» **Selected passage**
##############################

Hybrid Framework for Diabetes Prediction Using Autoencoder and Random Forest: A Complete Practice from Model Construction to Cloud Deployment

This article introduces a diabetes prediction project combining autoencoder feature extraction and random forest classification, covering the complete workflow from data preprocessing, model training, hyperparameter optimization to production-level deployment using FastAPI, Docker, and AWS EC2. The project demonstrates how to transform academic research results into practical medical AI applications, providing an efficient solution for early diabetes prediction.

Project Background and Significance

Diabetes is a chronic disease affecting hundreds of millions of people worldwide. Early prediction and intervention are crucial for patients' health management. Traditional medical testing methods, while accurate, often require complex laboratory equipment and interpretation by professionals. With the development of machine learning technology, automated prediction systems based on biomedical data have become possible, which can reduce testing costs and time while maintaining high accuracy.

This project was born in this context. It is not just a simple classification model but a complete end-to-end machine learning system, from raw data processing to cloud deployment, showing how to transform academic research results into practical medical AI applications.

Dataset and Feature Engineering

The project uses a diabetes dataset containing anonymized biomedical measurement data. The target variable is a binary label (N/non-diabetic, P/diabetic patient). Key features include AGE, BMI, HbA1c, Cr, Urea, TG, HDL, LDL, Chol, Gender, etc.

Data Preprocessing and Exploratory Data Analysis

Clean inconsistent labels, encode categorical variables, standardize features; reveal feature relationships through correlation heatmaps (e.g., HbA1c is strongly correlated with diabetes status).

Baseline Model: Random Forest Classifier

Build a random forest baseline model, split the dataset into training/test sets with an 80/20 ratio, tune hyperparameters using GridSearchCV. The test set accuracy is about 97%, with key features being HbA1c, BMI, and AGE.

Enhanced Model: Fusion of Autoencoder and Random Forest

Build an autoencoder based on PyTorch, compress the 11-dimensional features into a 4-dimensional latent representation, then input it into the random forest classifier. Similarly optimized with GridSearchCV, the accuracy is about 97%.

Model Evaluation and Comparison

Evaluate the models using accuracy, precision, recall, F1 score, and confusion matrix:

• Accuracy reflects the overall proportion of correct predictions
• Precision measures the reliability of diabetes predictions
• Recall assesses the ability to identify real patients
• F1 score is the harmonic mean of precision and recall

The two models have similar accuracy, but the latent feature representation of the enhanced model may have better generalization ability and interpretability.

##############################

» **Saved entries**
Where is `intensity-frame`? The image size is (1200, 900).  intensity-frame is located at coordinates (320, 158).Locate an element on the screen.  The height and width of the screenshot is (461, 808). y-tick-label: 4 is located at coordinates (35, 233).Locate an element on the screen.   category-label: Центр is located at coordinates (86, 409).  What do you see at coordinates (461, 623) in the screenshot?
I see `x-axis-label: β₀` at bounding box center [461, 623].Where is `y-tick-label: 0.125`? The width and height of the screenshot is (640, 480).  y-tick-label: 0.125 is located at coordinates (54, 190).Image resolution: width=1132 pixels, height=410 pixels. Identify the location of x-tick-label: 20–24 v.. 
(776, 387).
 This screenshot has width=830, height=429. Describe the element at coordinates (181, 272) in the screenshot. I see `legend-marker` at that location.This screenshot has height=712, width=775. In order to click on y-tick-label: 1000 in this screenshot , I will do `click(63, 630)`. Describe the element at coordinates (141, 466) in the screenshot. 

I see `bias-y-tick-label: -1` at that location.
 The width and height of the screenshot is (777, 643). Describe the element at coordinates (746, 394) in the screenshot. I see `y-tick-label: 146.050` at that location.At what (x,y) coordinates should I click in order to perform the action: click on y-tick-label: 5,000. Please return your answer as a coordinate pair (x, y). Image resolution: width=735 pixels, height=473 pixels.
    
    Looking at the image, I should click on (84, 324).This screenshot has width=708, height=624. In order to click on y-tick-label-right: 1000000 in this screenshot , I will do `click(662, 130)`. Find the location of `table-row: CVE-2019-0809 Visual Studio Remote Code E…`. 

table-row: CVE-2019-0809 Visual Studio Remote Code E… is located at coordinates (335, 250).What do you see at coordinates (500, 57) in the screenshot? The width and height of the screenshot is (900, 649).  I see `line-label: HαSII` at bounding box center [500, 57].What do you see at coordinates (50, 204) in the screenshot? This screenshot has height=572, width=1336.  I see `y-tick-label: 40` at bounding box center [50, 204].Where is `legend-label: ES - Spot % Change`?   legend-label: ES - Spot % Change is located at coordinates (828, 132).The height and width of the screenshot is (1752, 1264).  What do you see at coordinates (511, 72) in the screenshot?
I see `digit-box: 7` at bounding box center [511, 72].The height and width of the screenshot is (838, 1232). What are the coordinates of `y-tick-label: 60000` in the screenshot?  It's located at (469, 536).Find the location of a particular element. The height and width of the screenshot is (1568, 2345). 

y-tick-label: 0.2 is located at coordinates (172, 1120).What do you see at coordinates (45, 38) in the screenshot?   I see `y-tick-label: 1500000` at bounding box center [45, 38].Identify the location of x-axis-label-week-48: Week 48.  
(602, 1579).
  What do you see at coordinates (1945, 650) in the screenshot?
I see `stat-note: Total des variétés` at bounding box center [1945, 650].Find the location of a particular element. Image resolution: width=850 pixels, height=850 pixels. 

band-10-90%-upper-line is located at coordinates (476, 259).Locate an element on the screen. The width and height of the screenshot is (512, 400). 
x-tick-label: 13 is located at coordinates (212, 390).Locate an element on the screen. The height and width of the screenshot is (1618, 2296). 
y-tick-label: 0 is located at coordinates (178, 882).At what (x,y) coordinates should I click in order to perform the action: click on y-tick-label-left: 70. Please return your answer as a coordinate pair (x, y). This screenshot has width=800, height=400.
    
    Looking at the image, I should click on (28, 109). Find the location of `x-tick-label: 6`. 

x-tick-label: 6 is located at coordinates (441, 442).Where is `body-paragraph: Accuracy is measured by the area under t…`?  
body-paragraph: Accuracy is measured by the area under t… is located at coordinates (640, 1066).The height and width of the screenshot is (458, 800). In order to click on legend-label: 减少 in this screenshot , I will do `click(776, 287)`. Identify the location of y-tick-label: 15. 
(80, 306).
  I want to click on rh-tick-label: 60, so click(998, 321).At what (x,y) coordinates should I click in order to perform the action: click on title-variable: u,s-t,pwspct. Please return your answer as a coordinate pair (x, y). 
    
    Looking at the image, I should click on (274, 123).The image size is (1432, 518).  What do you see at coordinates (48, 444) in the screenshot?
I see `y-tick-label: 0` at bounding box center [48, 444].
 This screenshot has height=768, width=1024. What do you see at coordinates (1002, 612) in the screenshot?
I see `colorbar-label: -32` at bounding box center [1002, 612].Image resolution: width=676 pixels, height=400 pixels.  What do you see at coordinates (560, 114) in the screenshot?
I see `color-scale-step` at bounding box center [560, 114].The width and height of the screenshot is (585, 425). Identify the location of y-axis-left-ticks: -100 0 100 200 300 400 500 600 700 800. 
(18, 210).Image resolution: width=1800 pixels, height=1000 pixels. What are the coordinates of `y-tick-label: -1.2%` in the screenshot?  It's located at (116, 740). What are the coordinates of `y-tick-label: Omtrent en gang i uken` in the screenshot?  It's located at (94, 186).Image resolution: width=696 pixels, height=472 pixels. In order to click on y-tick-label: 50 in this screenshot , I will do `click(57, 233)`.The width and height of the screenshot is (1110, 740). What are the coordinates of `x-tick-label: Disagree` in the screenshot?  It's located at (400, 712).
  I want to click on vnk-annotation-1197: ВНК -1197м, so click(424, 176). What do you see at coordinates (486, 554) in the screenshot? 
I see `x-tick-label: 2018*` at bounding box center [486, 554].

##############################

» **Work item**
Quote the diabetes prediction article word for word, everything from "Data Preprocessing and" down to "BMI, and AGE.". The records have no connection to the diabetes prediction article.

» **Solution to the exercise**
Data Preprocessing and Exploratory Data Analysis

Clean inconsistent labels, encode categorical variables, standardize features; reveal feature relationships through correlation heatmaps (e.g., HbA1c is strongly correlated with diabetes status).

Baseline Model: Random Forest Classifier

Build a random forest baseline model, split the dataset into training/test sets with an 80/20 ratio, tune hyperparameters using GridSearchCV. The test set accuracy is about 97%, with key features being HbA1c, BMI, and AGE.